Korean J Ophthalmol > Volume 35(5); 2021 > Article

Jamshidian-Tehrani, Kasaei, Mahdizad, Fard, and Aminizade: Effect of Smoking on Retinal Thickness and Vascular Density in Thyroid Eye Disease

Original Article

Korean Journal of Ophthalmology 2021;35(5):376-382.

Published online: August 3, 2021

DOI: https://doi.org/10.3341/kjo.2021.0059

Effect of Smoking on Retinal Thickness and Vascular Density in Thyroid Eye Disease

Mansooreh Jamshidian-Tehrani, Abolfazl Kasaei, Zahra Mahdizad, Masoud Aghsaei Fard, Mehdi Aminizade

Eye Research Center, Farabi Eye Hospital, Tehran University of Medical Sciences, Tehran, Iran

Corresponding Author: Mehdi Aminizade, MD. Eye Research Center, Farabi Eye Hospital, Tehran University of Medical Sciences, Qazvin Square, Tehran 13366 16351, Iran.
Tel: 98-912-068-8957, Fax: 98-6645-1063, E-mail: mehdiaminizade@yahoo.com

Received April 15, 2021 Revised July 11, 2021 Accepted July 12, 2021

This is an Open Access article distributed under the terms of the Creative Commons Attribution Non-Commercial License (http://creativecommons.org/licenses/by-nc/3.0/) which permits unrestricted non-commercial use, distribution, and reproduction in any medium, provided the original work is properly cited.

Abstract

Purpose

To evaluate the effect of smoking on retinal thickness and macular and peripapillary vascular density in thyroid eye disease (TED).

Methods

In this cross-sectional study, subjects diagnosed with TED were analyzed in three groups: smokers, passive smokers, and non-smokers. Ganglion cell complex thickness, total retinal thickness, macular superficial vascular plexus densities, deep vascular plexus densities, optic nerve head, and radial peripapillary capillary density were measured in each group.

Results

Twenty-two eyes (21.6%) of active smokers, 11 eyes (10.8%) of passive smokers, and 69 eyes (67.6%) of non-smokers constitute the study subjects. Twenty-one eyes (12.6%) had active status (clinical activity score ≥3), 77 eyes (46.1%) were neither active nor compressive, four eyes (2.4%) of two patients constituted the compressive group. Age and disease activity adjusted analysis was performed. Ganglion cell complex thickness of smokers was significantly higher than non-smokers in the inferior hemi-parafoveal sector (p = 0.04). Active smokers had significantly higher (p < 0.01) retinal thickness in all sectors compared to non-smokers, except the foveal sector. Smokers had lower superficial vessel density in the superior parafoveal sector compared to non-smokers (p = 0.04). Considering deep vessel densities between smokers and non-smokers, no significant difference was observed. Radial peripapillary capillary densities (significant difference was observed in the whole image and infranasal peripapillary sector), Macular vascular densities (significant difference was observed in parafoveal sectors), and optic nerve head (not reaching statistical significance level in any sectors) were highest in passive smokers.

Conclusions

Smoking is associated with increased total retinal thickness. Macular vascular densities were not different between smokers and non-smokers in TED.

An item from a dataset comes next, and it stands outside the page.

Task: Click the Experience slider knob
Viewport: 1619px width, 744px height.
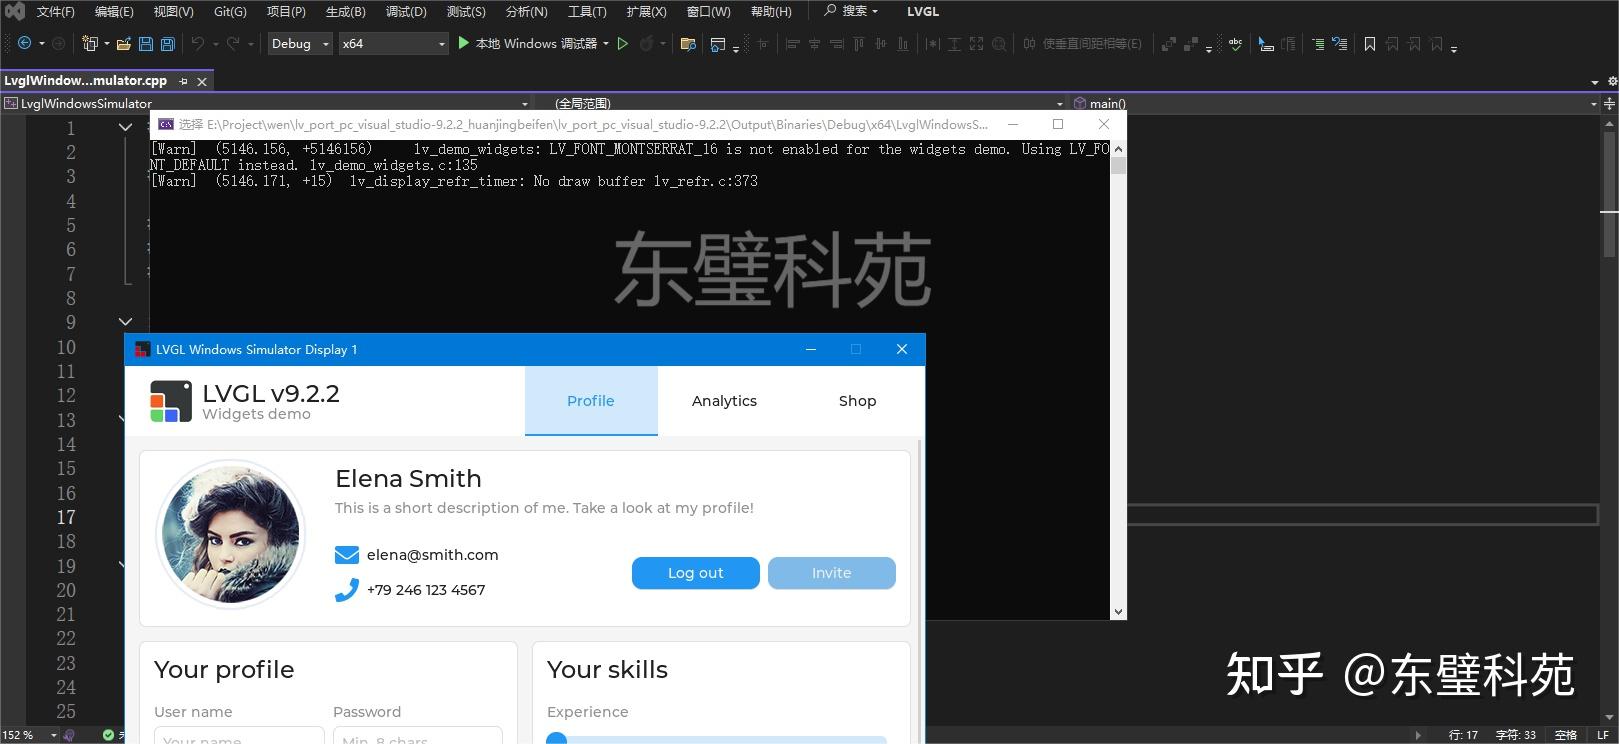Action: (557, 739)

Keywords: Graves ophthalmopathy, Retinal diseases, Smoking

Thyroid eye disease (TED), also called “Graves’ ophthalmopathy” is an autoimmune condition that is characteristically seen in patients with hyperthyroidism. Common clinical features are those of extraocular tissues such as proptosis, strabismus, conjunctival and eyelid swelling, and redness, however, it can also become sight threatening [1,2]. Smoking as a major risk factor, poses a crucial role in the progression of TED [3]. Although the pathophysiologic mechanisms of TED are not fully comprehended, emerging technologies can help interpret new aspects of the disease process. Some diagnostic tests have been used such as visual field, visual evoked potential, contrast sensitivity test, and optical coherence tomography (OCT), to identify early structural changes and to prevent permanent visual loss [4].

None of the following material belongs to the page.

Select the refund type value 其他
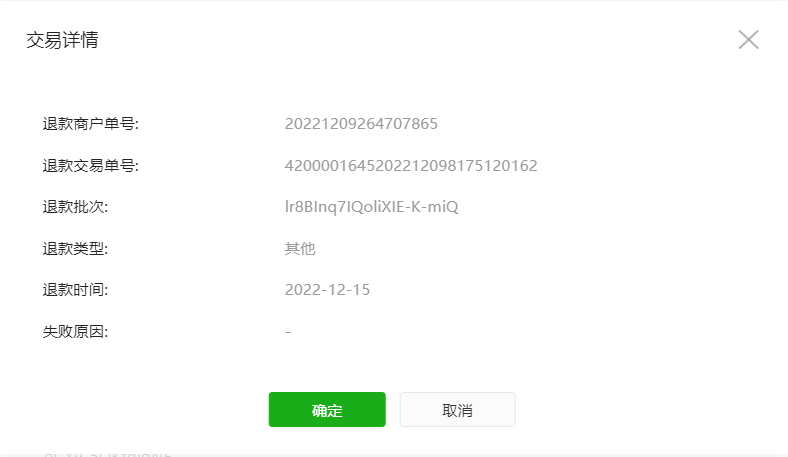Screen dimensions: 788x457 [x=300, y=248]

Orbital hemodynamics and vascular abnormalities have been investigated in TED. Retrobulbar blood flow is abnormal in TED and superior ophthalmic vein (SOV) flow velocity is altered in active disease [5,6]. Reversed SOV blood flow and venous stasis have also been reported in dysthyroid optic neuropathy [7]. Smoking is believed to correlate with orbital venous congestion and lower minimum velocity in SOV flow in TED [8].

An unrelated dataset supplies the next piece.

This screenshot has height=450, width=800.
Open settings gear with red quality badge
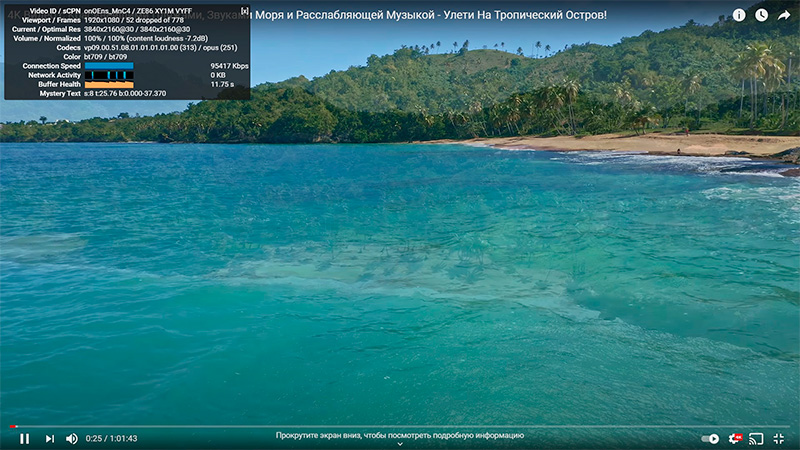(735, 438)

Optical coherence tomography angiography (OCTA) as an extension of OCT can quantify retinal and choroidal microvascular density [9]. Using OCTA, attenuation of peripapillary vascular density is disclosed in dysthyroid optic neuropathy [10]. Some other studies demonstrated a more prominent reduction in peripapillary and macular capillary densities in active TED [4,11]. On the other hand, there is a report of increased microvascular density in active TED [9]. This study aims to evaluate the effect of smoking on retinal thickness and macular and peripapillary vascular density in TED.

Materials and Methods

Patients with a confirmed diagnosis of TED who were referred Farabi Eye Hospital from July 2016 to September 2019 were recruited in the present study. This study was reviewed and approved by the ethical committee of Tehran University of Medical Sciences (IR.TUMS.FARABIH.REC.1396.4176). Informed consent for contribution in this study was obtained from all participants. Healthy subjects from patients’ companions with normal ophthalmic examinations were registered as the control group. Patients with any kind of optic neuropathy such as glaucomatous optic neuropathy, diabetes mellitus associated and other retinopathies, idiopathic orbital inflammation, sarcoidosis, vasculitis, cellulitis, orbital tumors, systemic conditions such as hypertension, and those with refractive errors beyond ±6.00 diopters (D) or more than 3.00 D of astigmatism were excluded [4].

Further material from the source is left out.